Rondeau « Forêts paisibles » des Indes galantes de Rameau


Nous écoutons aujourd’hui un extrait des Indes galantes de Jean-Philippe Rameau (1683-1764) ; l’œuvre est un opéra-ballet, créé en 1735, et composé d’un prologue et de quatres “entrées” (actes). Nous sommes ici à la fin de la dernière entrée, les Sauvages : dans une forêt d’Amérique, guerriers indiens et colons français et espagnols se réconcilient autour du calumet de la paix, dans une grande danse en rondeau.

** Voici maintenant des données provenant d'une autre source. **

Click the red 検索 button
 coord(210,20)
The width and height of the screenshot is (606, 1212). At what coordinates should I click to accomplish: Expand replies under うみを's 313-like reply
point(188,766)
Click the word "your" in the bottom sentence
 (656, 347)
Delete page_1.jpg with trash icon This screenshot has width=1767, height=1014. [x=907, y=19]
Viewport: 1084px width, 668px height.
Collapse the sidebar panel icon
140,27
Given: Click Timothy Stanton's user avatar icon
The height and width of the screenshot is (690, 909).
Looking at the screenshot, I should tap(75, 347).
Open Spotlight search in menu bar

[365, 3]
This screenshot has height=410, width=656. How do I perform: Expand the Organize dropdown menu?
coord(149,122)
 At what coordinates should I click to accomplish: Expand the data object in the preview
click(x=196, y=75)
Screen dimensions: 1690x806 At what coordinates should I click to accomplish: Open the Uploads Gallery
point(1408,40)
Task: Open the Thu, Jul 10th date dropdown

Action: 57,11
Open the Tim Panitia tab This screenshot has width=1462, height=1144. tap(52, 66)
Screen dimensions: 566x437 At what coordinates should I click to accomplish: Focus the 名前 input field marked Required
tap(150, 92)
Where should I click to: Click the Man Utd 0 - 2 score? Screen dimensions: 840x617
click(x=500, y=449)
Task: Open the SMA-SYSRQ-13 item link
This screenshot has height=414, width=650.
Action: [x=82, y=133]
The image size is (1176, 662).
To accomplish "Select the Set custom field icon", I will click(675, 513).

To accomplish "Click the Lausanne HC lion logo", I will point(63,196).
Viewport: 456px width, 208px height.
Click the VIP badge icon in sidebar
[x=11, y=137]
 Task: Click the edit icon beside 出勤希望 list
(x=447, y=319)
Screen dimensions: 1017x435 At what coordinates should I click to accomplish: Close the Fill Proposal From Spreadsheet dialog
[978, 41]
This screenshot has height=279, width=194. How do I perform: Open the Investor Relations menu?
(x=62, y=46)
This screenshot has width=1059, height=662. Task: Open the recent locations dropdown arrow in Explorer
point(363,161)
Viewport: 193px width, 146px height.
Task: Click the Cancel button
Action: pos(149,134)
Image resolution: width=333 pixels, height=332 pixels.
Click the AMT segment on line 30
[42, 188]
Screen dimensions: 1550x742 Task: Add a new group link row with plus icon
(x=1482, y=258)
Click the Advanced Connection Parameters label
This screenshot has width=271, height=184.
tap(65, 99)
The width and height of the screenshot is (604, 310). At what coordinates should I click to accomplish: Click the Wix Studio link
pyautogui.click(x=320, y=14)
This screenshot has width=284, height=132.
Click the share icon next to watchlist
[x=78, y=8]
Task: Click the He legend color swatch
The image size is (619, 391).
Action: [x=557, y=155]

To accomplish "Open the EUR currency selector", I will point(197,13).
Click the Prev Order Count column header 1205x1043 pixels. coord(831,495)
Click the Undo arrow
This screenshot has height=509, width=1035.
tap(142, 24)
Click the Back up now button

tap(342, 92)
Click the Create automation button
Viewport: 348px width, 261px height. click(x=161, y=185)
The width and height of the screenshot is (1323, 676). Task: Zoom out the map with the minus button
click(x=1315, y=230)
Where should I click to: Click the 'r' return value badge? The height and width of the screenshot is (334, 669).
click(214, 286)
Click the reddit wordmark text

La vidéo ci-dessous présente une version de concert (c’est-à-dire sans mise en scène), où la soprano Magali Léger et le baryton Laurent Naouri chantent avec les Musiciens du Louvre, dirigés par Marc Minkowski.

ZIMA, ADARIO.
Forêts paisibles,
Jamais un vain désir ne trouble ici nos coeurs.
S’ils sont sensibles,
Fortune, ce n’est pas au prix de tes faveurs.

CHOEUR DES SAUVAGES.
Forêts paisibles,
Jamais un vain désir ne trouble ici nos coeurs.
S’ils sont sensibles,
Fortune, ce n’est pas au prix de tes faveurs.

ZIMA, ADARIO.
Dans nos retraites,
Grandeur, ne viens jamais
Offrir tes faux attraits !
Ciel, tu les as faites
Pour l’innocence et pour la paix.

CHOEUR DES SAUVAGES.
Dans nos retraites,
Grandeur, ne viens jamais
Offrir tes faux attraits !
Ciel, tu les as faites
Pour l’innocence et pour la paix.

ZIMA, ADARIO.
Jouissons dans nos asiles,
Jouissons des biens tranquilles!
Ah! peut-on être heureux,
Quand on forme d’autres voeux ?

CHOEUR DES SAUVAGES.
Forêts paisibles,
Jamais un vain désir ne trouble ici nos coeurs.
S’ils sont sensibles,
Fortune, ce n’est pas au prix de tes faveurs.